How to Create RFM Segments for Shopify
When you’re in the business of selling a product or service, any customer is a good customer, right?
Not exactly.
The reality is that while all your customers absolutely deserve tender loving care, they’re not all equally valuable.
Thankfully, RFM analysis enables you to use a simple rubric to discover who your best customers really are and to make them even more of an asset. In this post, we’ll explain what RFM analysis is, show you how to create RFM cells, and explain how that translates into RFM customer segmentation.
This tutorial features SQL queries written in Redshift SQL syntax. If you’re on a Google BigQuery data warehouse, work with one of our data architects to adjust these queries to work in standard SQL syntax.
What is RFM analysis?
An RFM report is a way of segmenting customers using three key metrics: recency (how long ago their last purchase was), frequency (how often they purchase), and monetary value (how much they spent).
RFM analysis is based on the assumption that customers who purchased from you recently are more likely to purchase again.

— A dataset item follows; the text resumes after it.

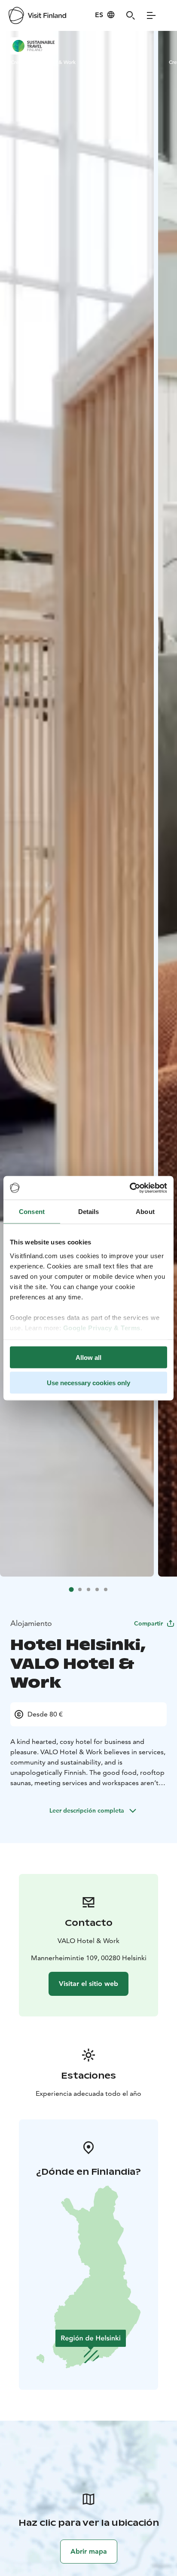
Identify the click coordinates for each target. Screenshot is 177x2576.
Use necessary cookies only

That principle holds true across a variety of industries, as does evidence that frequent buyers and big spenders are more likely to respond to promotions than customers who buy less often or who spend less.
Created in the ‘90s as a way to make direct mail campaigns more effective, RFM leverages the Pareto principle to answer critical questions like:
- Who are my best or most loyal customers?
- Which customers am I in danger of losing?
- Which customers should I focus my marketing efforts on?
- Which customers can I entice to spend more?
This kind of customer analysis can make a huge impact on your business. Whether you’re looking to improve your marketing ROI, build loyalty, reduce churn, or increase CLV, RFM analysis is a step in the right direction.
How to Create an RFM Report for Shopify Data
Because it focuses on just three metrics, RFM reporting is deceptively simple. For example, when doing RFM analysis for Shopify, all you really need is three data points:
- Recency - last order date
- Frequency - count of total orders
- Monetary value - total spend
Together, these metrics reveal who your repeat purchasers are, which customers are the most loyal over time, and which customers spend the most in your shop. An RFM report provides critical information about your customers and while RFM is strongly associated with B2C and retail, it’s an equally valid way for B2B, services, or SaaS businesses to better understand their customers.
To get that information, just sync your Shopify data to Panoply and enter the following query into the workbench:
/* RFM VALUES */
SELECT o.email, -- CUSTOMER
max(o.created_at) AS recent_order, -- RECENCY
count(o.id) AS total_orders, -- FREQUENCY
sum(o.total_line_items_price) AS gross_sales, -- MONETARY (AS GROSS SALES)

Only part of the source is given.